- [掲載本文]
*****

以下の特例を受けた場合は、補助上限額が上乗せされます。
・インボイス特例を受けた場合の補助上限額:100万円
・賃金引き上げ特例を受けた場合の補助上限額:200万円
・インボイス特例+賃金引き上げ特例の両方を受けた場合の補助上限額:250万円
小規模事業者持続化補助金の対象経費とは
小規模事業者持続化補助金の対象経費は、以下のように分類されます。ホームページ制作やECサイト制作が含まれる経費は、この中の「ウェブサイト関連費」に該当します。
機械装置等費
補助事業を行う目的で機械装置などを購入する経費です。通常の事業活動のための機械装置や、現在使用しているものを取り替える場合は補助対象外になります。
【対象になる経費の例】
・飲食店にて生産販売拡大を目的として購入する鍋・オーブン・冷蔵庫
・高齢者や乳幼児連れ家族の集客力向上のためのベビーチェアや高齢者向け椅子
広報費
パンフレット・ポスター・チラシなどを作成したり、広報媒体を活用したりする際に必要な経費を指します。ただし、ウェブ動画や街頭ビジョン広告にかかる経費はウェブサイト関連費として計上します。

*****

- [指示一覧]
**A.** 持続化補助金の本文で「補助事業を行う目的で」で始まる段落を、主な事実を残して短くまとめる。
**B.** 持続化補助金の本文を、最後の文の後から書き継ぐ。

- [資料]
*****

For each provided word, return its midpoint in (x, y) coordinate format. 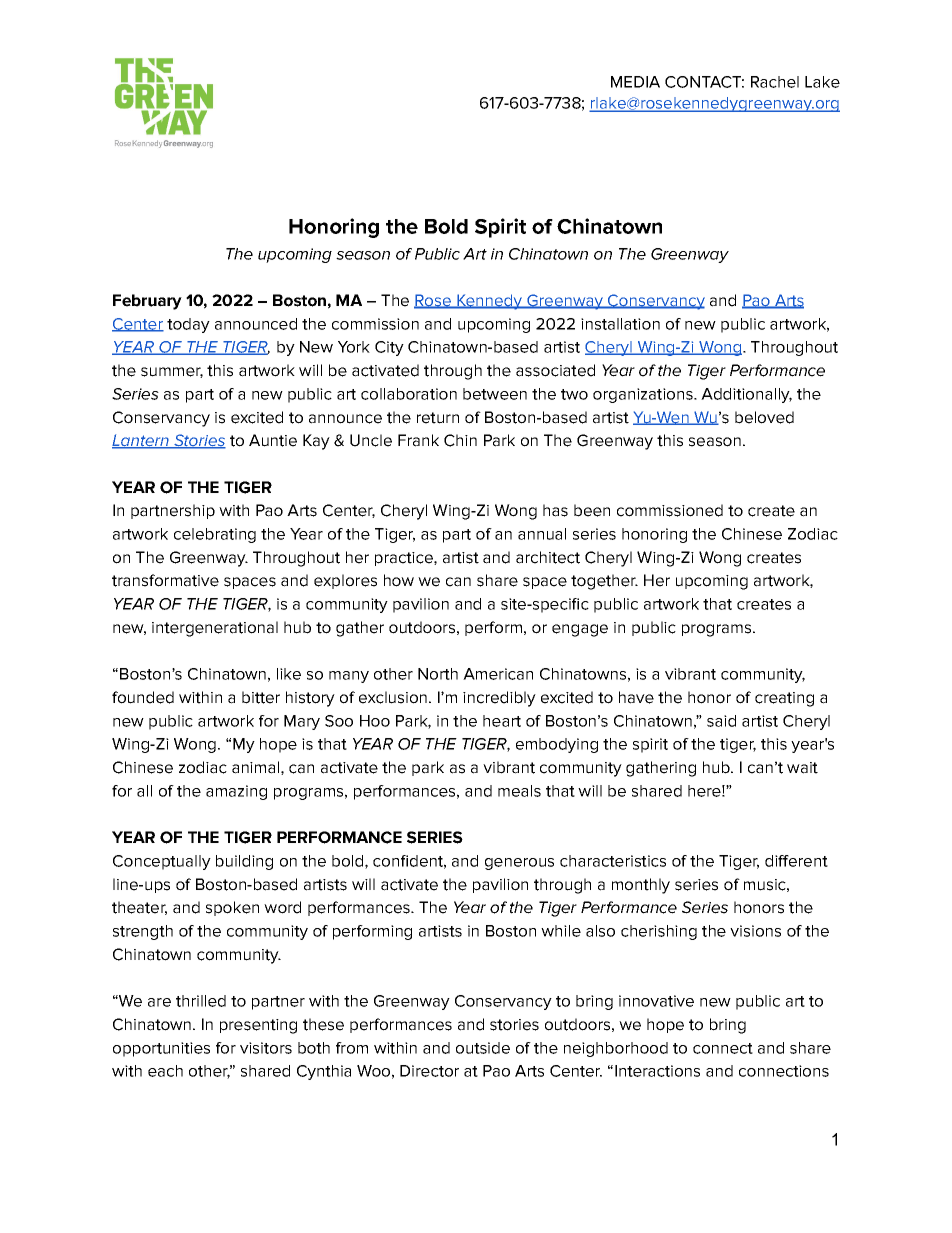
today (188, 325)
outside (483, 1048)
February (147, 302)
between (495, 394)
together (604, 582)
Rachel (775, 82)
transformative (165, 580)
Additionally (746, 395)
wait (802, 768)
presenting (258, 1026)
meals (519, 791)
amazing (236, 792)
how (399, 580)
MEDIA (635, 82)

*****

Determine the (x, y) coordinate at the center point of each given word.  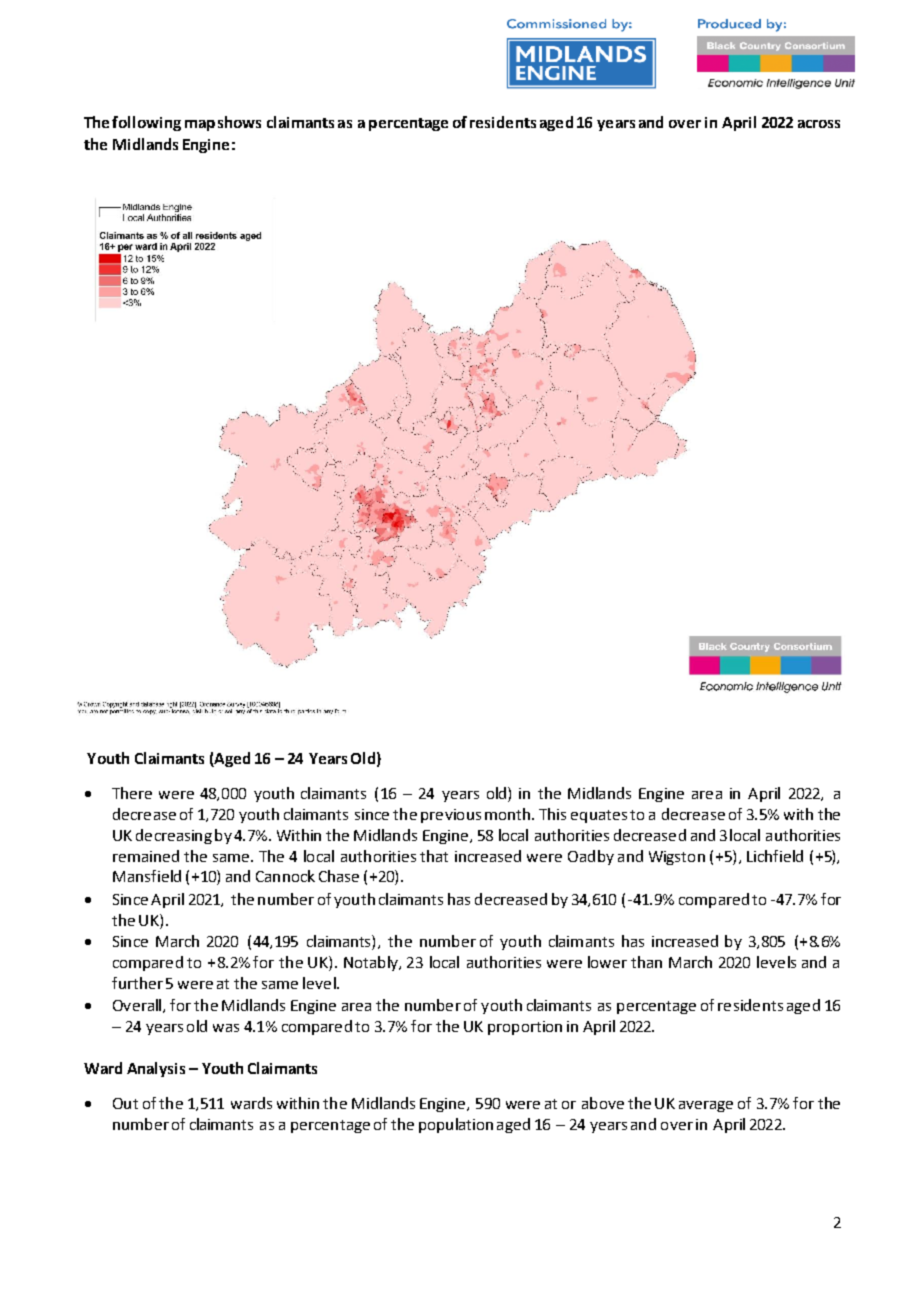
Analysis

*****

- [各指示の解答]
**A.** 補助事業のために機械装置などを買う経費が対象となる。通常の事業活動に使うものや、今使っているものの取り替えは対象外となる。

**B.**
【対象になる経費の例】
・新聞・雑誌に商品やサービスの広告を掲載
・チラシ・カタログの外注や発送
ウェブサイト関連費
販路開拓などを目的として作るホームページやECサイト、またはシステム開発・更新・運用に必要な経費です。
【対象になる経費の例】
・商品販売のためのサイト作成や更新
・インターネット広告
・効果や作業内容が明確なSEO対策
展示会等出展費
新商品などをPRするために、展示会や商談会に参加する際に必要な経費です。参加費のみでなく運搬費も対象になります。
【対象になる経費の例】
・展示会への出店料
・必要な場合は通訳・翻訳料
旅費
販路開拓などを行うために必要な旅費は対象に含まれます。ただし、事務局で人数や内容の妥当性を確認します。
【対象になる経費の例】
・展示会への出展などを目的とした宿泊費
・電車代・バス運賃・航空券代など
新商品開発費
新商品の試作品作成にかかる原材料・デザイン・加工などに支払われる経費を指します。補助事業終了時には、原材料などを使い切る必要があります。
【対象になる経費の例】
・新商品試作開発用の原材料購入
・新しいパッケージのデザイン費用
借料
補助事業に直接必要な機器・設備などのレンタル料・リース料です。補助を受ける際には、機器・設備が直接事業に関わりがあるという点を明らかにする必要があります。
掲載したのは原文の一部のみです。